For some reason Washington University didn’t contact me before naming this “the quad”. I guess it is more catchy than “the polygons” though.

Introduction

This weekend’s thunderstorms in Maryland and DC wreaked havoc on travelers all over the US, primarily because canceled flights led to lack of crew and aircraft downstream. With US carriers seeing load factors above 90%, recovery times are long and last-minute fares are sky-high to boot. When events like this happen though, it’s an opportunity for travel hackers to get (relatively) inexpensive last-minute fares provided that the weather can somehow work its way into your travel plans.

Booking Into a Waiver

Let’s say on Saturday I decided that I wanted to fly from BOS to MCO on Sunday or Monday because reasons.
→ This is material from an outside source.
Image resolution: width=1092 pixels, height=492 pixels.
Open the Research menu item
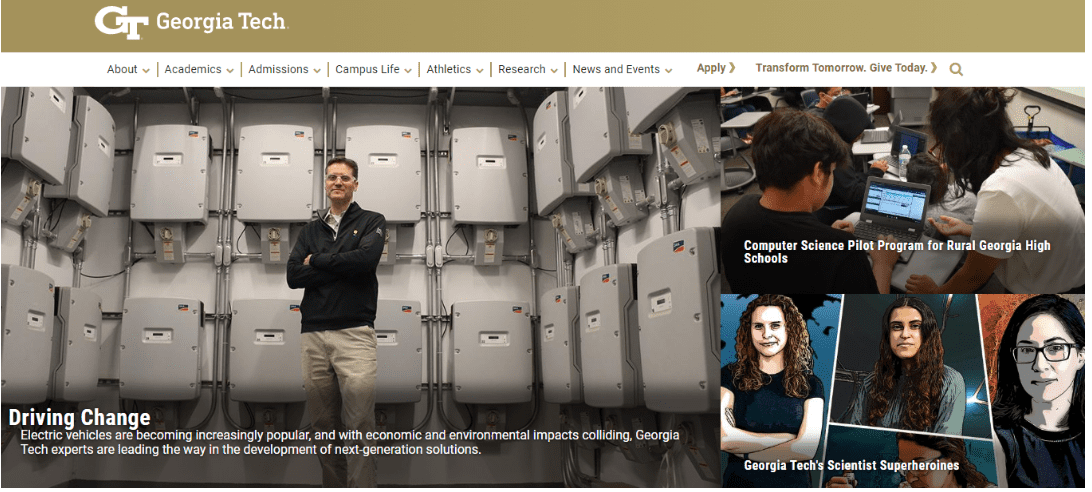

Unfortunately, last-minute airfares were north of $500 one-way for a desirable, direct flight, and because mileage rates are often directly tied to fares in the US market, mileage redemption values were terrible too.

But, there’s a way out. It starts with checking for travel waivers with the major airlines, and then trying to shoehorn a bad, cheap itinerary into what you actually want. To pull the stunt off:

  • Check airline travel waiver pages (AA, Alaska, Delta, JetBlue, Southwest, United)
  • Find airports that have waivers
  • Book the cheapest, worst flight possible that passes through a waiver airport (see forced routings for how to find these airfares)
  • Change your flight under the travel waiver to the flight you actually want without paying any difference in fare

Circling back to our BOS to MCO flight, a 5:15 AM BOS to BWI flight on Southwest with a 6 hour layover connecting to another flight to MCO was a tad over $200, and BWI was one of the airports covered by Southwest’s travel waiver. So, one could book the cheap cruddy BWI connecting flight after the waiver is issued, then immediately switch to the direct flight that leaves hours later for no extra fee.

For what it’s worth, United and AA are probably the best airlines for this hack because they offer punitive red-eye connecting to another red-eye with a 20 hour layover saver awards pretty much year round, but go with whatever fits your travel needs.

Gotchas

Airlines are typically very permissive with waiver related changes, but sometimes waivers have specific exclusions like requiring that you booked the ticket directly with the airline and not through a travel agent, so double check the fine print.

Good luck out there!

The bad news is that this might be the only seat left on that BOS-MCO flight with boarding position C-60.